Seven patients with prior myocardial infarction and severe stenosis of the infarct-related artery underwent myocardial SPECT after intracoronary injection of technetium 99m sestamibi immediately before percutaneous transluminal coronary angioplasty (PTCA). Wall motion and perfusion were evaluated, before and 1 month after PTCA, by 2-dimensional echocardiography and rest-redistribution thallium 201 SPECT. A "low-flow area" was identified on the pre-PTCA Tl-201 SPECT image as the area with less than 50% of maximum radiotracer uptake. Changes in wall motion and perfusion in the low-flow area were compared with results of intracoronary sestamibi imaging. On a pixel-by-pixel analysis, intracoronary sestamibi predicted perfusion recovery within the low-flow area with a 91% sensitivity, a 78% specificity, and an 82% overall accuracy.
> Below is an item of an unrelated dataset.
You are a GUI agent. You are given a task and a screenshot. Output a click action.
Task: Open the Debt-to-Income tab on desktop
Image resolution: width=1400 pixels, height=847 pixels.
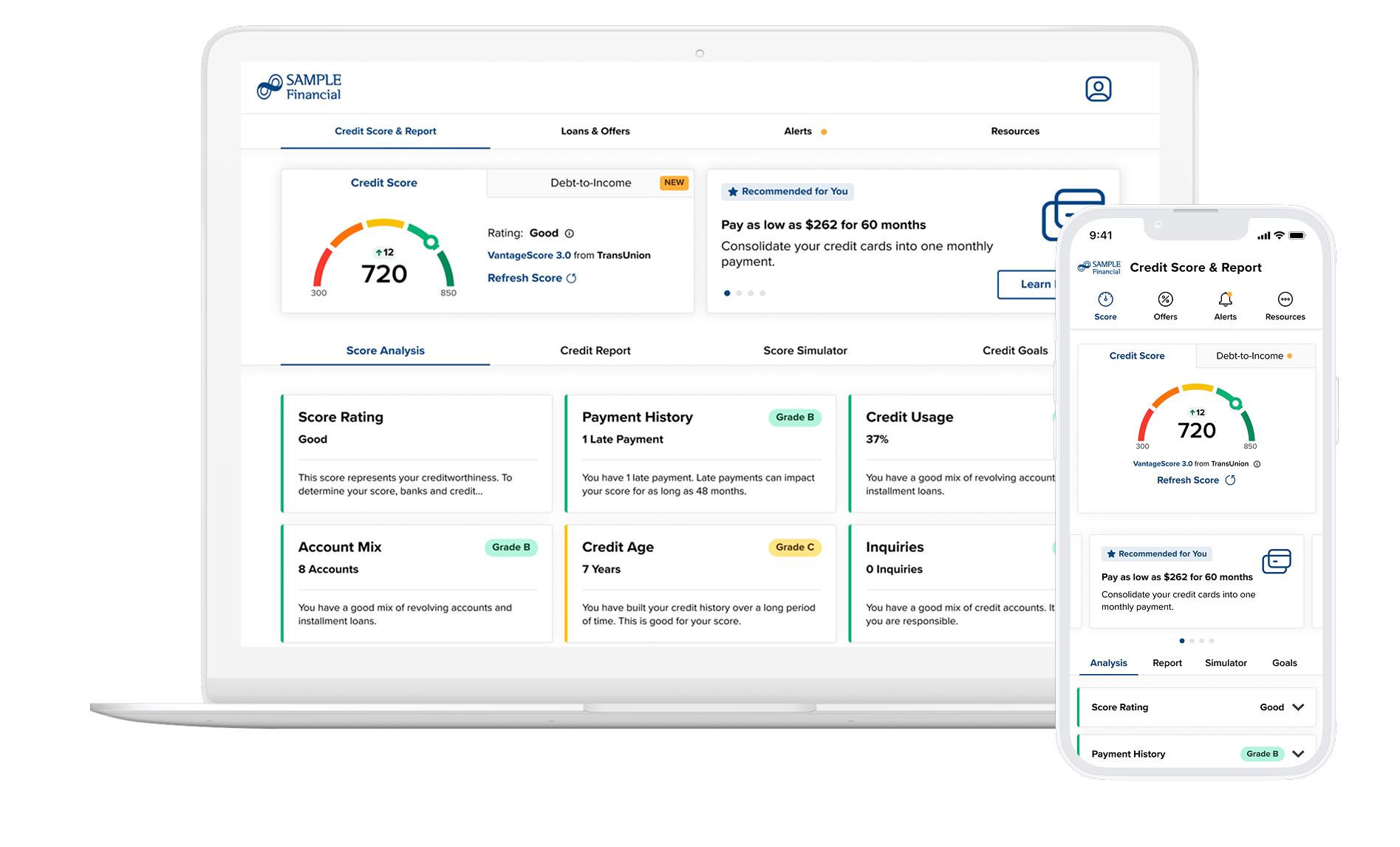590,183

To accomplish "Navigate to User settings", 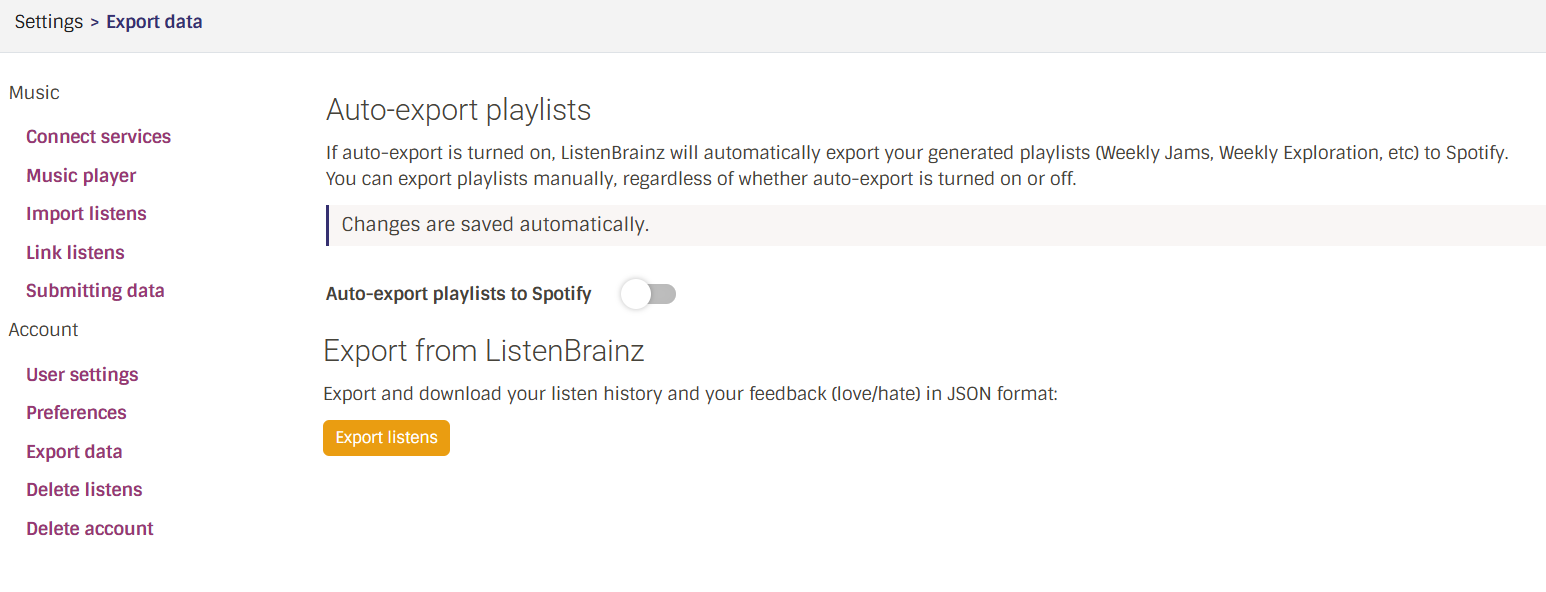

Only in the 5 patients with an extent of sestamibi uptake greater than one third of the low-flow area was an improved regional and global left ventricular wall motion observed after PTCA (wall motion score index decreased from 1.95 +/- 0.28 to 1.60 +/- 0.34, P =.007; left ventricular ejection fraction increased from 42% +/- 7% to 49% +/- 7%, P =.001; asynergic segments in the low-flow area decreased from 3.6 +/- 0.9 to 1.8 +/- 1.5, P =.021).

CONCLUSIONS

In patients with prior myocardial infarction and severe stenosis of the infarct-related artery, sestamibi uptake after intracoronary administration identified viable myocardium that was undetected after rest-redistribution thallium SPECT but capable of clinically significant contractile improvement after revascularization.

摘要

背景

心肌单光子发射计算机断层扫描(SPECT)在检测冬眠心肌时的主要局限性在于,放射性示踪剂在严重狭窄冠状动脉所供血的灌注不足区域内递送不佳。通过冠状动脉内注射增加局部放射性示踪剂的可用性可能是一种有吸引力的解决方案。本初步研究探讨了冠状动脉内注射 sestamibi 可提高心肌 SPECT 检测冬眠心肌准确性的假设。

方法与结果

7 例既往有心肌梗死且梗死相关动脉严重狭窄的患者,在经皮冠状动脉腔内血管成形术(PTCA)前即刻冠状动脉内注射锝 99m sestamibi 后接受心肌 SPECT 检查。在 PTCA 前和术后 1 个月,通过二维超声心动图和静息-再分布铊 201 SPECT 评估室壁运动和灌注情况。在 PTCA 前的铊 201 SPECT 图像上,将放射性示踪剂摄取量低于最大摄取量 50%的区域确定为“低灌注区”。将低灌注区内室壁运动和灌注的变化与冠状动脉内 sestamibi 成像结果进行比较。在逐像素分析中,冠状动脉内 sestamibi 预测低灌注区内灌注恢复的敏感性为 91%,特异性为 78%,总体准确性为 82%。仅在 sestamibi 摄取范围大于低灌注区三分之一的 5 例患者中,PTCA 后观察到局部和整体左心室室壁运动有所改善(室壁运动评分指数从 1.95±0.28 降至 1.60±0.34,P = 0.007;左心室射血分数从 42%±7%增至 49%±7%,P = 0.001;低灌注区内运动不协调节段从 3.6±0.9 减少至 1.8±1.5,P = 0.021)。

结论

在既往有心肌梗死且梗死相关动脉严重狭窄的患者中,冠状动脉内注射后 sestamibi 的摄取确定了静息-再分布铊 SPECT 检查后未被检测到但在血运重建后收缩功能有显著临床改善能力的存活心肌。